**Given data:**

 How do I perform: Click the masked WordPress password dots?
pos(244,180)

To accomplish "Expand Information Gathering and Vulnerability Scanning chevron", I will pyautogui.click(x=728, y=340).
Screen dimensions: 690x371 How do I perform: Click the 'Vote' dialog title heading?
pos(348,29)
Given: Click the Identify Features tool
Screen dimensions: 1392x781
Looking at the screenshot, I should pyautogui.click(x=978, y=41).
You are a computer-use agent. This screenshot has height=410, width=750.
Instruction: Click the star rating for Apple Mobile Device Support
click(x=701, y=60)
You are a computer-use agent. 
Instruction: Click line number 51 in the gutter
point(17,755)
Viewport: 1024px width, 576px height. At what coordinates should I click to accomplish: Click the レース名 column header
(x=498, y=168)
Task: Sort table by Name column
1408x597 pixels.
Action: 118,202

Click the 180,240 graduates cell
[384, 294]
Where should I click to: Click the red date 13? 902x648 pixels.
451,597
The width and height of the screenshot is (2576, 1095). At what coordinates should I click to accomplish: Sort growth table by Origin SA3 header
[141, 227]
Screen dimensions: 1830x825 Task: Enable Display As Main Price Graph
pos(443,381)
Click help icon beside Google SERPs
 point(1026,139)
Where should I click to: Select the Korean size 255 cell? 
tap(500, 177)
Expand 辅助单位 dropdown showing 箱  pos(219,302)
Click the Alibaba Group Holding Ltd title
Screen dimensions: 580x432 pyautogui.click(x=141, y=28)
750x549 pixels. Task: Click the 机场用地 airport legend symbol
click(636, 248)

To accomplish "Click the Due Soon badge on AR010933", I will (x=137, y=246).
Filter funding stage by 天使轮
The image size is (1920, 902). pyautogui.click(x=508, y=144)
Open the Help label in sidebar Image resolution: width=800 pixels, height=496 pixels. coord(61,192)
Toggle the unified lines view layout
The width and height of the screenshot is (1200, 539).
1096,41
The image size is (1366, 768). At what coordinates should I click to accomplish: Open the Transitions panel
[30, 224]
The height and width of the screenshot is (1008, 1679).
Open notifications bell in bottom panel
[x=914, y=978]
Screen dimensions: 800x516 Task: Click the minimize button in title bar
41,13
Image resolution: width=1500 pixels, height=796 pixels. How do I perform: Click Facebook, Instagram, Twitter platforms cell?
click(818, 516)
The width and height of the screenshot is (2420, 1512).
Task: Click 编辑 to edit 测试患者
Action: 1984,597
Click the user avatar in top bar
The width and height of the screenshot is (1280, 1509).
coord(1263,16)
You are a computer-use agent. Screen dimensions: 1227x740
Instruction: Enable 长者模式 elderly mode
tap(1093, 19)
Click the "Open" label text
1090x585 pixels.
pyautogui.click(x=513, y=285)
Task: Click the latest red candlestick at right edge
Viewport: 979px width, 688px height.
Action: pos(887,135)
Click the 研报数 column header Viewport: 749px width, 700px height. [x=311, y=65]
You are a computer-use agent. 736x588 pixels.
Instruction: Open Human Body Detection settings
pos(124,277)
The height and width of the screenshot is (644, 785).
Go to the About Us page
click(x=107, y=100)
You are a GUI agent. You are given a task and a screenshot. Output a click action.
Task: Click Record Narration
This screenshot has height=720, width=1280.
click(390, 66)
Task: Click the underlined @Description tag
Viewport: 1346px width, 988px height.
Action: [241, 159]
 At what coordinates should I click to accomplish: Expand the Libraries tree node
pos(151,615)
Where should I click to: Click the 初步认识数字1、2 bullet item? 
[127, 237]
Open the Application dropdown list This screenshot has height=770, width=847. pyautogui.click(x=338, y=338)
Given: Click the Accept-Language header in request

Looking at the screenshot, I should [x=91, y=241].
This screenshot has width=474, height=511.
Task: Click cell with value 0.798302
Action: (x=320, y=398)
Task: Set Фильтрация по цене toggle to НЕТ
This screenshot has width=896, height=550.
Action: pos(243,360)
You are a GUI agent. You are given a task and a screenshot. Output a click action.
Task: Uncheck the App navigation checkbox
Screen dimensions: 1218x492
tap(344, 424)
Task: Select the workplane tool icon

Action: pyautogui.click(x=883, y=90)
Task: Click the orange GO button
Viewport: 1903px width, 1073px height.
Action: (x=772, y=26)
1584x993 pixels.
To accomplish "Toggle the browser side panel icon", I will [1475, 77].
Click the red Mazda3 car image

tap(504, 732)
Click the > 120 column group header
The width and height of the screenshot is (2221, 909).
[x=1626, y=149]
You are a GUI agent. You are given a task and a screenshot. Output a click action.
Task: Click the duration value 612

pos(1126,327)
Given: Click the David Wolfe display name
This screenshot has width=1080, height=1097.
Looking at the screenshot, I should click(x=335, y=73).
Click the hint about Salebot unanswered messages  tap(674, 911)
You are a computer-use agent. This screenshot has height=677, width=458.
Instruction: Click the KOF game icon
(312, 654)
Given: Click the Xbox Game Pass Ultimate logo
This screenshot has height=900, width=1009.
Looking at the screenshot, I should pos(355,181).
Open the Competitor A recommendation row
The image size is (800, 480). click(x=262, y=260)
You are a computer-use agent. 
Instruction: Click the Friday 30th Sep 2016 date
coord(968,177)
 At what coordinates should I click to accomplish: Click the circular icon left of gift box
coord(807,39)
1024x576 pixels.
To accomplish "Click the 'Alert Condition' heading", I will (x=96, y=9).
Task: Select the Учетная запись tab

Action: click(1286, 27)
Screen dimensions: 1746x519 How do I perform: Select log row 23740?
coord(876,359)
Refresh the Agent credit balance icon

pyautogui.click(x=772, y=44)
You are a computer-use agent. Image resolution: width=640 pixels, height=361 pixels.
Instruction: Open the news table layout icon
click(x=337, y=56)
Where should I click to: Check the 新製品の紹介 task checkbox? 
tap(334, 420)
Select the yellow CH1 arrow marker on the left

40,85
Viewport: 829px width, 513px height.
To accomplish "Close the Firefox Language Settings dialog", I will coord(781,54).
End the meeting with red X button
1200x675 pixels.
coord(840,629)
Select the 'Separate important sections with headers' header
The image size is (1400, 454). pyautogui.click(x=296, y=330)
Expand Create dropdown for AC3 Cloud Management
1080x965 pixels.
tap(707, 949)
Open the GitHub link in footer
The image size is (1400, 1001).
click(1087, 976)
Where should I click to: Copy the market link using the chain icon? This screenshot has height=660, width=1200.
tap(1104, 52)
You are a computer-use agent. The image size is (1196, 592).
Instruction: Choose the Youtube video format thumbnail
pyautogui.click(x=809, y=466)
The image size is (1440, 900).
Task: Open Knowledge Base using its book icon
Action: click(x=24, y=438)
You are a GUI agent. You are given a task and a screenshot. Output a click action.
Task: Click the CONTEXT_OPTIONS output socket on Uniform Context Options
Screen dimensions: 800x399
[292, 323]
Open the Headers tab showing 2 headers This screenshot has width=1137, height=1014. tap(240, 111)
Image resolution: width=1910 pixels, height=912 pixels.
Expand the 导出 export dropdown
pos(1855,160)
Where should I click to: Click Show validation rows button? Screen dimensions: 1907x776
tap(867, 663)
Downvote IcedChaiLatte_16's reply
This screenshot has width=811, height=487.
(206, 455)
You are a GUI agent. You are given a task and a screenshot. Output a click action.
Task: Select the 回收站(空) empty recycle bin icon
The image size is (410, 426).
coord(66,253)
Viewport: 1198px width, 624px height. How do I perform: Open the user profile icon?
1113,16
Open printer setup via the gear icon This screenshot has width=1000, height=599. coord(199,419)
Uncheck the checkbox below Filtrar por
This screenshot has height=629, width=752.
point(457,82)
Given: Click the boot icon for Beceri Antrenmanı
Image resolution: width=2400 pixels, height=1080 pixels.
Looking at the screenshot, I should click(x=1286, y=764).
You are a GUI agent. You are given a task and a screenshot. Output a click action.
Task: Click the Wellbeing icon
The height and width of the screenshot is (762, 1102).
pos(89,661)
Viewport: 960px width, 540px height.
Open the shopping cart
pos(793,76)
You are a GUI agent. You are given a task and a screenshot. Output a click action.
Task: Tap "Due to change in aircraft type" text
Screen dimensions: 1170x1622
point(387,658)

**Problem:**
Repeat exactly the lines of the listing above, from the one with "Task: Sort table by Name column" down to the one with "Expand 辅助单位 dropdown"; both of those lines belong in the range.

**Exercise solution:**
Task: Sort table by Name column
1408x597 pixels.
Action: 118,202

Click the 180,240 graduates cell
[384, 294]
Where should I click to: Click the red date 13? 902x648 pixels.
451,597
The width and height of the screenshot is (2576, 1095). At what coordinates should I click to accomplish: Sort growth table by Origin SA3 header
[141, 227]
Screen dimensions: 1830x825 Task: Enable Display As Main Price Graph
pos(443,381)
Click help icon beside Google SERPs
 point(1026,139)
Where should I click to: Select the Korean size 255 cell? 
tap(500, 177)
Expand 辅助单位 dropdown showing 箱  pos(219,302)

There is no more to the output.